Ten Thousand Pairs of Shoes
This chapter traverses the watershed events of 1984 that presented Kaur, Jaijee, and Bains the choice to recognize their privilege and no longer accept that which they couldn’t immediately change.
While most accounts of Punjab’s conflict begin with 1984, this book closes with that year. To relay the events that jolted the Sikh sense of self, the three main protagonists are joined by various voices as the two timelines running through the earlier chapters converge in the cauldron of this terrible year.
Though June 1984’s fierce firefight between the militants and the Indian Army was in Amritsar, 1984 was indelibly experienced across Punjab.

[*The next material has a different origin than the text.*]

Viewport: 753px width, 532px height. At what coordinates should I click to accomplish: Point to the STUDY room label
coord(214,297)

Sikhs, particularly in traumatized rural Punjab, were overcome with sentiments of betrayal and alienation.
The chapter then travels outside Punjab, from where Punjab’s history is most often written: in November 1984, Indira Gandhi was shot dead, reportedly by her Sikh bodyguards. Anti-Sikh pogroms, radiating out from the capital city of New Delhi, claimed thousands of lives. The political currency of the November 1984 carnage then won Gandhi’s son and the Congress Party a landslide election victory, unmatched since.
The immediate effect on the Sikh psyche was unmistakable: the year 1984 was an end and a beginning.